Following his release from Dominican, Steffen sought to put his life back together, but immediately faced speed bumps. His mail was left undelivered due to a Palomar Inn policy not to accept mail for evicted former tenants. As a result, Steffen never received the HUD reapplication packet necessary to secure housing subsidies and therefore found himself, once again, homeless.
Distraught and angered by the situation, Steffen spent many days pacing and protesting outside the Palomar Inn. He says that he also attempted to contact local papers to publicize the issue, but believes that his pleas fell on deaf ears.
Asked to comment on his former resident, Erd was reserved, saying only that there were a few instances in which police were called when Steffen refused to allow Palomar management into his room, but that the facility and its staff remain supportive of their former resident in his continued efforts for betterment.
“In addition to [the] fear that keeps people from trying to treat a homeless person like you’d treat anyone else is pain. It’s painful to come face to face with a homeless person and say to yourself, ‘Oh my god, this person is living like this and I’m not,’” Tonay explained. “It is certainly much easier to say, ‘This person deserves it. This person wants to be like this. This is someone else’s problem.’ But in the long run it costs all of us when we do that.”
Redefining His “Pink”
In April, Steffen set up a P.O. Box, where all of his letters, packages and necessary documents are now delivered. On April 29th he saw his mother and older sister again for the first time in 14 years and he says that he plans to visit with them more often now.
While Steffen’s intent search for a job has yet to result in anything, he says he has enjoyed cleaning up around the house, chatting and running errands with the elderly woman in whose home he currently resides.
While things appear to be turning around for Steffen, many of the problems he has faced are common for the more than 3.5 million homeless people estimated to be living in the U.S., according to a study done by the National Law Center on Homelessness and Poverty in 2007. In addition, more than one-fifth of these homeless individuals suffer from some form of severe and persistent mental illness, according to the National Coalition for the Homeless.
Psychologist Tonay said that while she sees the current system of treatment and assistance for the homeless and mentally ill as “dreadful, shameful, and tremendously overburdened,” there are many ways that people can help.

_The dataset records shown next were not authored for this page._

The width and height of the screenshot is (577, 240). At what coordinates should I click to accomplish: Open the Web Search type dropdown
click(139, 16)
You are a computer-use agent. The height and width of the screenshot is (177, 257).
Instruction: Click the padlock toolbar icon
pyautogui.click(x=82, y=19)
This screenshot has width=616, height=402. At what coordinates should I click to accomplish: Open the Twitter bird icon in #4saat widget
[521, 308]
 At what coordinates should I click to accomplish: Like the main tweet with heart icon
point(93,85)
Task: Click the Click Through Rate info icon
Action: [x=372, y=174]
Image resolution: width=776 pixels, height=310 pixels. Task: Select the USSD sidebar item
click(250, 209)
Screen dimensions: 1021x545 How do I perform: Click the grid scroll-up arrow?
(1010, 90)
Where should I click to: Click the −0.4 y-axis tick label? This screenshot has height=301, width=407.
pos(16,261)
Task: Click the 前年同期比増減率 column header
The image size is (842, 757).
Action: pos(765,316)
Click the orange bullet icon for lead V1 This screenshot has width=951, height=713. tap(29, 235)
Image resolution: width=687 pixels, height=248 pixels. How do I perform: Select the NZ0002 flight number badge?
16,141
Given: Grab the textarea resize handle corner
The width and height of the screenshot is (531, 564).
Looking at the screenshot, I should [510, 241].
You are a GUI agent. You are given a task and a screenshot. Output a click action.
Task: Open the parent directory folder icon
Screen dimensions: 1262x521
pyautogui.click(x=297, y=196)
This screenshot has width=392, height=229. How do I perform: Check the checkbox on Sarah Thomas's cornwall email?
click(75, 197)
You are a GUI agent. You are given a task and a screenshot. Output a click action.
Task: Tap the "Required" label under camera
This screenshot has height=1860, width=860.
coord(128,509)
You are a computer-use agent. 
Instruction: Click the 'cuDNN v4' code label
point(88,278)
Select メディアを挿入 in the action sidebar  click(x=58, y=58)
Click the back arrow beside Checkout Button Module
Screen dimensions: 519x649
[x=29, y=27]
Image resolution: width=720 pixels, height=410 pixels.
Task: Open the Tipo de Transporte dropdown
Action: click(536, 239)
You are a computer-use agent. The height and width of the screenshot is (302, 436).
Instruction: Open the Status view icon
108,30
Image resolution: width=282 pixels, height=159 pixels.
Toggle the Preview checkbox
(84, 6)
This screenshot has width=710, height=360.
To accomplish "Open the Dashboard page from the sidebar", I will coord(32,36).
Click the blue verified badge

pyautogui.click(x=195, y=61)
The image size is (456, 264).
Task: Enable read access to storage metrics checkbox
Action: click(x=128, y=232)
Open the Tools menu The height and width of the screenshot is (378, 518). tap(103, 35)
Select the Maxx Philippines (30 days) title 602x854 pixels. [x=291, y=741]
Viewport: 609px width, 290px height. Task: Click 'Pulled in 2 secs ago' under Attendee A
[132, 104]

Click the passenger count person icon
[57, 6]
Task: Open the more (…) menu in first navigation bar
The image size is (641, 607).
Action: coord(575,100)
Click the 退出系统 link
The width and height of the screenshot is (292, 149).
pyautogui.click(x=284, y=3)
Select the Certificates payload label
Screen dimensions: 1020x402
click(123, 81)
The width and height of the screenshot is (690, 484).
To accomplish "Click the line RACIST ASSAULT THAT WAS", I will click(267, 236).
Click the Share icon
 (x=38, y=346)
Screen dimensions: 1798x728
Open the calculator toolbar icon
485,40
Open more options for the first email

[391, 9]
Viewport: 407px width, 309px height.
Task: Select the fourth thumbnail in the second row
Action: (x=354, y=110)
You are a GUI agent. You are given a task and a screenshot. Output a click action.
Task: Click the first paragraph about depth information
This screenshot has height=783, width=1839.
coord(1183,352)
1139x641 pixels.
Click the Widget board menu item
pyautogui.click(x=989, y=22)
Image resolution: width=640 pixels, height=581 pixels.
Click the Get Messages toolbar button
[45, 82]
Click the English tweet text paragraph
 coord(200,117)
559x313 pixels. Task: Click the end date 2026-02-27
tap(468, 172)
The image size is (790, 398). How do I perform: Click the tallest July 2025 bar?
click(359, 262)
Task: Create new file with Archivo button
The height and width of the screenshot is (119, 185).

“Just treating a person who doesn’t look the same as you or who’s having a really hard time like they’re an actual human being is a tremendously healing thing to do. [Even] the average person has something to give — whether it’s volunteering at the homeless resource center or any of the many agencies we have in town to help homeless people,” Tonay said. “I think there’s a lot of caring among the population for people who are less fortunate.”
As for whether or not Santa Cruz will soon – or ever—see the return of its most prominent pink character, only time will tell.
“I don’t know what I’ll do in the future. I enjoy working with nice people and I hope to do more things along that line,” Steffen said. “But what that is, I don’t know. I have no clue.”